The history of a 2,000-year-old office whose holders have shaped
world history, from St. Peter to Benedict XVI.Roman Catholic
tradition identifies popes as the successors to Peter, who
supposedly was - or at least helped appoint - the first bishop of
Rome. Yet in fact Christianity had no bishops until well after
Peter's death, notes Collins (Research Fellow/Univ. of Edinburgh;
Visigothic Spain, 2004, etc.). This kind of mythologizing has
carried the papacy through numerous near-death experiences. Secular
protectors, extraordinary pontiffs and luck (or providence,
depending on your take) have also played a part in helping popes
expand their spiritual authority even as their temporal powers
shriveled. The narrative covers such epic events as the schism
between Rome and Eastern Christianity, the Crusades, church
councils and the Protestant Reformation. But it does not neglect
peculiarities like the Cadaver Synod, in which a medieval pope's
enemies exhumed his corpse, arrayed it in robes before an
ecclesiastical court and convicted the moldering remains of perjury
and breaking canon law. Collins sprints through the centuries, but
his detail-saturated prose makes the book seem long.
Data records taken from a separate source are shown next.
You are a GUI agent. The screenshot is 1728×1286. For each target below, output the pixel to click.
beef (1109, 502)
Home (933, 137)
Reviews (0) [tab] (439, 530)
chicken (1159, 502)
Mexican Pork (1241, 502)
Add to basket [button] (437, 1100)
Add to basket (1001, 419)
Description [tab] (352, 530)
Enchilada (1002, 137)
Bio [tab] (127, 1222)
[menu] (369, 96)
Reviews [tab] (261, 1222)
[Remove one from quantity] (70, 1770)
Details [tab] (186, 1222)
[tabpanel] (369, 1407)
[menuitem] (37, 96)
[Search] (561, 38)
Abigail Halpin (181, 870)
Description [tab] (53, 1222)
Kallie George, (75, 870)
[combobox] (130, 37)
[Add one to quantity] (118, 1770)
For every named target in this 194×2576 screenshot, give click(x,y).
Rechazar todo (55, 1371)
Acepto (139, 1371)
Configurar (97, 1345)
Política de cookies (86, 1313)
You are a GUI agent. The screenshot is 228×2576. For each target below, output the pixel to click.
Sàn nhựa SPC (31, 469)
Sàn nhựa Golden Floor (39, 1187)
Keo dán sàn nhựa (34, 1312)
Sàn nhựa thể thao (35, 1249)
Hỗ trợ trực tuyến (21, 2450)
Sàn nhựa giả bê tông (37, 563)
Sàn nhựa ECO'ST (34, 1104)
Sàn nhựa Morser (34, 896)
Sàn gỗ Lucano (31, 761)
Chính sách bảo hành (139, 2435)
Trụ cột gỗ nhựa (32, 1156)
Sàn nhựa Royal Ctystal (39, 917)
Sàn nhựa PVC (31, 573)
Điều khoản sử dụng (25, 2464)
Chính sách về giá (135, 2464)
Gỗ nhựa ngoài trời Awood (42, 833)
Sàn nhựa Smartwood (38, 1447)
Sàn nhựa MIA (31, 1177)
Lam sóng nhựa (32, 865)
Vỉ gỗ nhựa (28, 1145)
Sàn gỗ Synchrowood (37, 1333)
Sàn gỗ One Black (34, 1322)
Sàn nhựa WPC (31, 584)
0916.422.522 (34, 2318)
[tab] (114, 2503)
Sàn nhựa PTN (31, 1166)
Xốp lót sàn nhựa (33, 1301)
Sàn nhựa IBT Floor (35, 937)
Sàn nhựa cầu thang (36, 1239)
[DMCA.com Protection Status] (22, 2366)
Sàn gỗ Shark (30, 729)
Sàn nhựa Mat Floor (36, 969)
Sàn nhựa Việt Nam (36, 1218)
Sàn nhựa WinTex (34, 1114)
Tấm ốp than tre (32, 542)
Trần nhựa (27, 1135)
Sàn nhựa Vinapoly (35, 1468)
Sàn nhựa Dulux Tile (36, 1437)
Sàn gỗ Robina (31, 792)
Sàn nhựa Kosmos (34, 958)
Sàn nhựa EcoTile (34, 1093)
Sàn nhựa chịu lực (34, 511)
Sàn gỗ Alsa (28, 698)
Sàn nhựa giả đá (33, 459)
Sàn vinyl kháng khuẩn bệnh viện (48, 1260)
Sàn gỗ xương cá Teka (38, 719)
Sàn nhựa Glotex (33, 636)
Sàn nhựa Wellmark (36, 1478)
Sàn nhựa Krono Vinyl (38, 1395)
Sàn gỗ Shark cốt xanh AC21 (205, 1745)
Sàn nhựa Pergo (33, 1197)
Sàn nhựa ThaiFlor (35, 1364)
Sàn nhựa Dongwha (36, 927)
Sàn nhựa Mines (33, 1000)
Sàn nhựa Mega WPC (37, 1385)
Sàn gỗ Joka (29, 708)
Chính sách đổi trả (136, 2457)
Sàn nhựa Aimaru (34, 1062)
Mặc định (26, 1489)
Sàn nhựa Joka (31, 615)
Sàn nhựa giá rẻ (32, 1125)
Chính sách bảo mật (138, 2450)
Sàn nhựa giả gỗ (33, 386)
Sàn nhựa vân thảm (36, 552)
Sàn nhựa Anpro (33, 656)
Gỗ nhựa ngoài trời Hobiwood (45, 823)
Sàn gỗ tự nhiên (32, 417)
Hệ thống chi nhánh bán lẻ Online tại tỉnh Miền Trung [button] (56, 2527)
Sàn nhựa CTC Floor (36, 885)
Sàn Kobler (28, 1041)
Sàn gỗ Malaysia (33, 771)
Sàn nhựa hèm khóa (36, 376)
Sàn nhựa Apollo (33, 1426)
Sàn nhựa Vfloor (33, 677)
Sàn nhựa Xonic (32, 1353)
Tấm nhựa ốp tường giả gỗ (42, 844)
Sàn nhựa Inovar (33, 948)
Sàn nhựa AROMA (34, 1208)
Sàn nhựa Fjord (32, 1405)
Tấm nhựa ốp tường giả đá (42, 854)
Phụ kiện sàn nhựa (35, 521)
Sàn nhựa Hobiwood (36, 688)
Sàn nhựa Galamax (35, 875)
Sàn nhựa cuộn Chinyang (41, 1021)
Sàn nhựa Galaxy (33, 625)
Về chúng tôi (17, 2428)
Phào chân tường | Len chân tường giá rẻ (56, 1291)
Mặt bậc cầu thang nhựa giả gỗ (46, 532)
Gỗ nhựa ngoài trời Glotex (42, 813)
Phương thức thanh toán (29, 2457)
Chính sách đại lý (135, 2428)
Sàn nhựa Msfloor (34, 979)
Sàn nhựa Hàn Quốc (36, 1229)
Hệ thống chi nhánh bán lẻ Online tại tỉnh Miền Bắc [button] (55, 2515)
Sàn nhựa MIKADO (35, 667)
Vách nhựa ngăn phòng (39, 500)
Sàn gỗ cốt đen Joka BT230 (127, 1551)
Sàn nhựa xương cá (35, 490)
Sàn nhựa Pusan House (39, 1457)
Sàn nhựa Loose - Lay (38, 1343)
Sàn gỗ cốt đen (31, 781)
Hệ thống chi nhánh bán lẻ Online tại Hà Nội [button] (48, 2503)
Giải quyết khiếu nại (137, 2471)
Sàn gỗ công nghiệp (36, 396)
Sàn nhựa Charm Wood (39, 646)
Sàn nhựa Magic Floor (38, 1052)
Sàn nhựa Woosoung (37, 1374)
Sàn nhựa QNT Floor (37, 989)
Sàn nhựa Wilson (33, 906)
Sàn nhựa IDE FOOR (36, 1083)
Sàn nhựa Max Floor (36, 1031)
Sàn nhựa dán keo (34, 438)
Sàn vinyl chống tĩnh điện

Grand themes
bob in a sea of names and dates, with even insignificant popes and
other bit players rating fleeting mentions. The author's
conclusions on major, controversial figures are invariably
balanced. He judges as "far from proven" the case against Pius XII,
whose failure to condemn the Nazis' treatment of Jews led historian
John Cornwell to dub him Hitler's Pope (1999). Collins does
acknowledge that Pius "was at the very least constrained by the
habitual caution that made him a good Vatican diplomat rather than
a natural leader of men in time of crisis." John Paul II gets kudos
for charisma and combating communism, but criticism for opposing
artificial contraception to halt AIDS and inertia in the face of
sex abuse by priests.A useful reference for students and diehard
fans of church history, but includes more than general readers will
want to know. (Kirkus Reviews)
A complete history of the Papacy - one of the most enduring and
influential of all human institutions. Few human institutions have
survived so long and played a continuously important role in world
history and affairs than the Papacy. From the time of St Peter to
the present day, this establishment has sought to make sense of
contemporary issues. Its story is a long and complicated one, full
of incident, ideas and the interplay of personalities. In this
masterful single volume, eminent scholar Roger Collins offers an
account of the entire arc of papal history, describing how its
authority was acquired and exercised, and in turn, challenged and
threatened; how it faced and overcame crises - both from within and
without; its relationship with Rome; the tradition of artistic
patronage; and the character and policies of individual popes.
KEEPERS OF THE KEYS OF HEAVEN is a vivid and revealing portrait of
an enduring body, chronicling two thousand years of ambition,
scandal, persecution, faith and glory.